As soon as we got home, Ari made a beeline for a big pillow on the ground.
“He knows that is his spot,” my dad said proudly. “He never even tries to go on the furniture.”
“What do you do with him when you go to work?’
“I take him with me, of course.”
I had to smile. Apparently, one of the joys of being a country doctor was that you could take your dog to work.
“I’m going to go to bed, Dad,” I said, getting up. My father came up with me, to make sure I had everything.
But my room was exactly the same as when I’d been back weeks ago. But it felt like I had not been here in years. I had experienced so much since I’d left home for San Francisco, that being back here was like a reminder of a previous life.

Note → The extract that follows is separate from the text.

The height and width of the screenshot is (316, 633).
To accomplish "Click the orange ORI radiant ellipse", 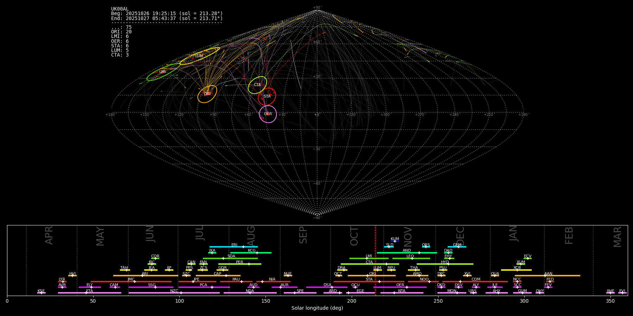I will 207,94.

My bedspread and curtains, even the desk where I had studied in high school. Everything was exactly the same. But I wasn’t the same, I knew it. San Francisco had changed me. The job had changed me. And of course, Michael. I couldn’t forget the impact he had made on my life.
I checked my phone, but there were no messages from him.
I couldn’t believe it.
I sat down on my bed, with a crushing sense of despair. I knew Michael well enough to know that I couldn’t change his mind for him. If he was this angry and upset with me, he needed to work through his feelings by himself. I didn’t want to pressure him.
Perhaps I should have told him about Sven bothering me in recent months. But I had tried to put it out of my mind. I’d been so happy; I didn’t want to think about him. Honestly, I’d hoped he’d move the hell on.
But he hadn’t.
There was a message from Samira asking how I was doing.
I was happy to share the good news with her.
When are you coming back? She asked.
This place is BORING without you…
I had to smile.
You think that’s boring…wait till you visit Kansas…
She responded with a row of laughing emojis.
But I was being unfair to my hometown, and I knew it. Deep down, I appreciated the real values I had learnt here, the good relationships I had with friends and family and the understanding of how important decency and humanity was when dealing with others.
This place had shaped me, and it was here where I learned to be me.
Chapter 26
Michael
Life sucks.
What is the point of it all?
Where are my sunglasses?
Why didn’t I pack more protein bars?
This was the gist of my thinking over the next two days. My thoughts circled around these four themes and in the beginning especially, my head was full of different versions on the first theme.
Even though I had piles of money and an impressive company that was doing really innovative things, the rest of my life was a mess. Success was lovely but I needed more to be happy. I needed people, or some people, to clarify. Maybe just one person, come to think of it. I had never been able to get the hang of the whole relationship thing, even with my own family, the bonds were tenuous. I got on with my brother, but barely talked to my father.